Written instruction:
Rewrite every row below, changing "Screen dimensions" to "Display size" and leaving everything else unchanged. Leave the pictures out of your answer.

Data in this exercise:

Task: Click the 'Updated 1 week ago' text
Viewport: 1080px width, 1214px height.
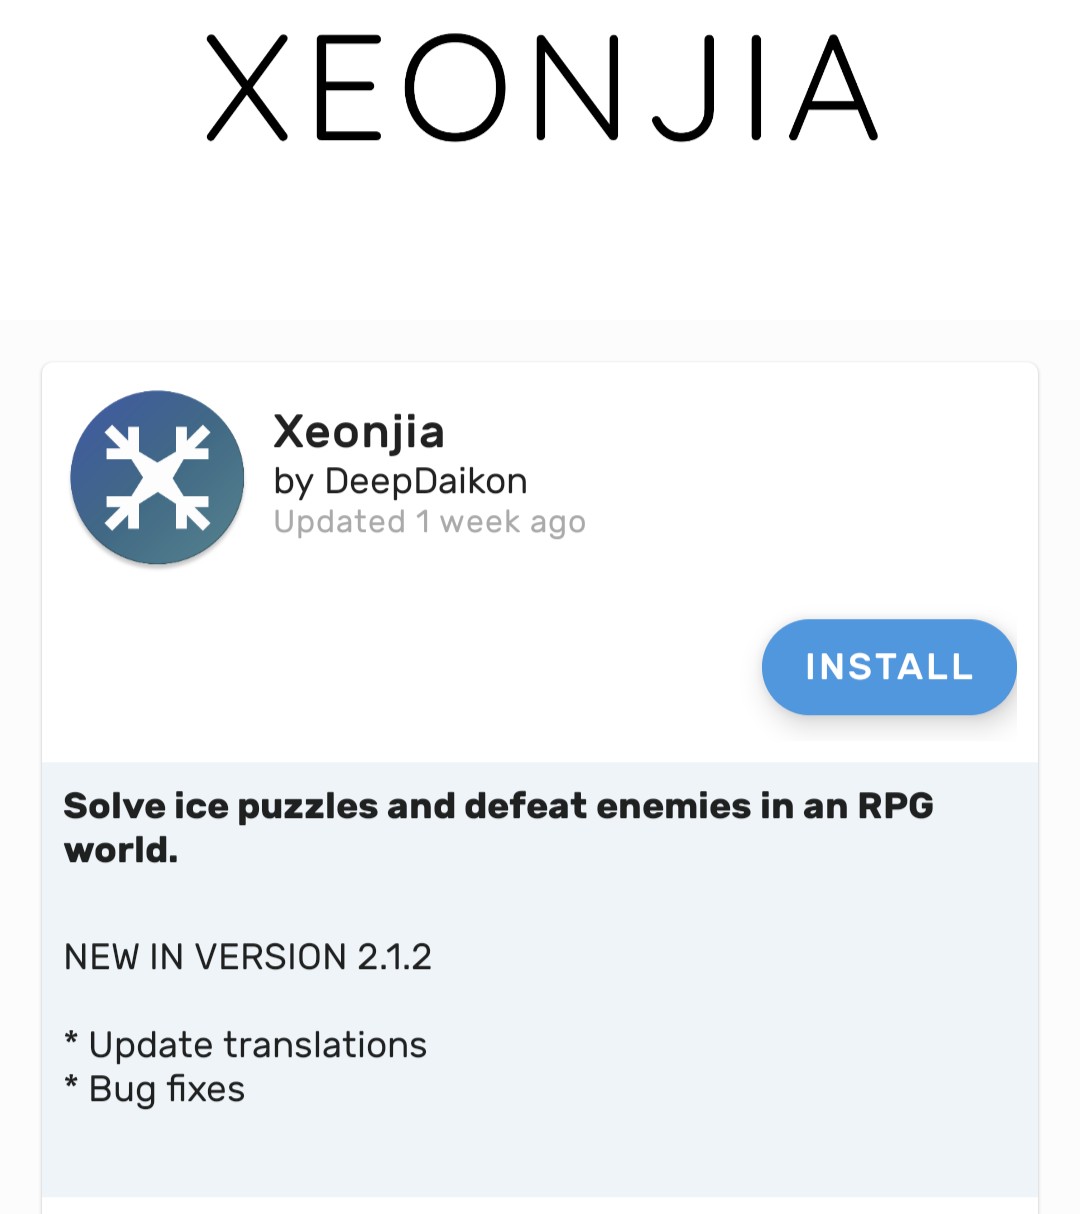Action: (x=430, y=522)
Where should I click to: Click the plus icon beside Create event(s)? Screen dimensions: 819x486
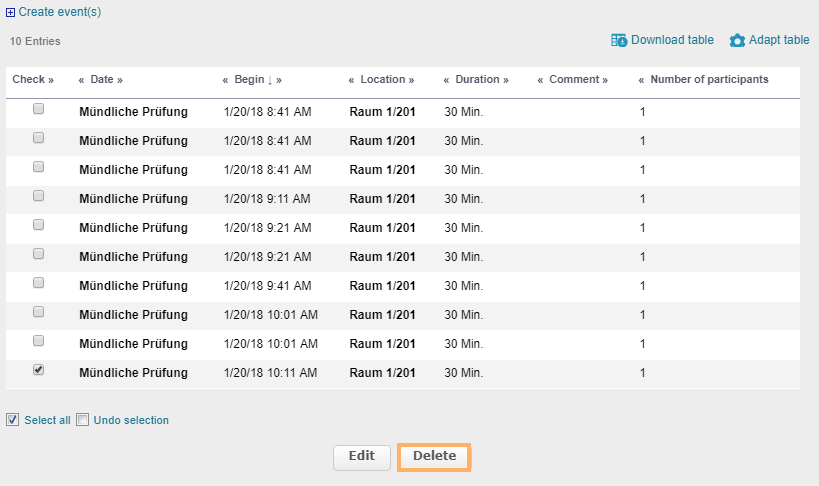[x=11, y=13]
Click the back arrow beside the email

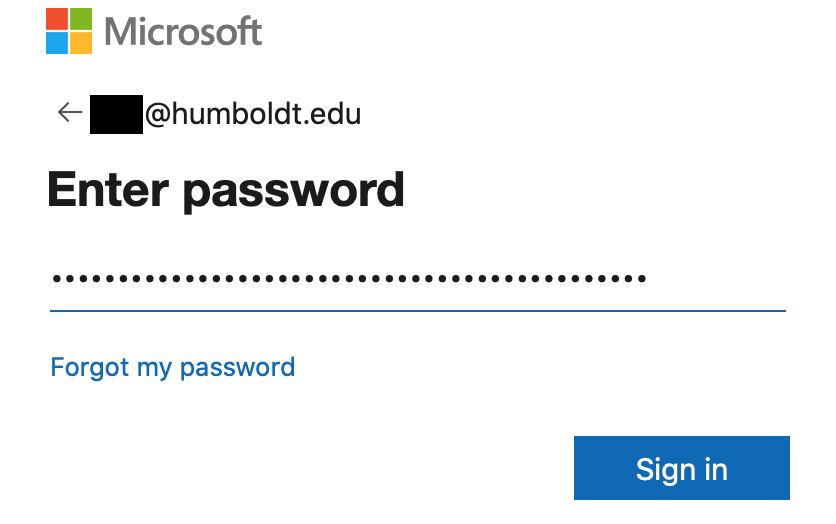70,112
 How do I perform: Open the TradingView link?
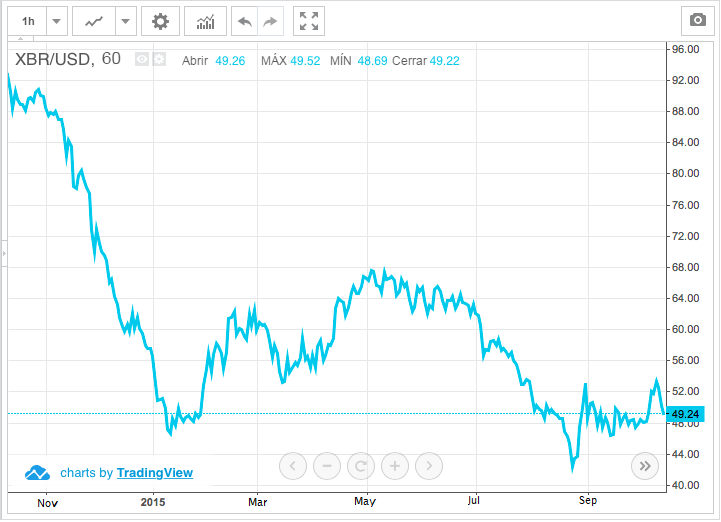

Response to this task:
Task: Click the 'Updated 1 week ago' text
Viewport: 1080px width, 1214px height.
Action: (x=430, y=522)
Where should I click to: Click the plus icon beside Create event(s)? Display size: 819x486
[x=11, y=13]
Click the back arrow beside the email

70,112
 How do I perform: Open the TradingView link?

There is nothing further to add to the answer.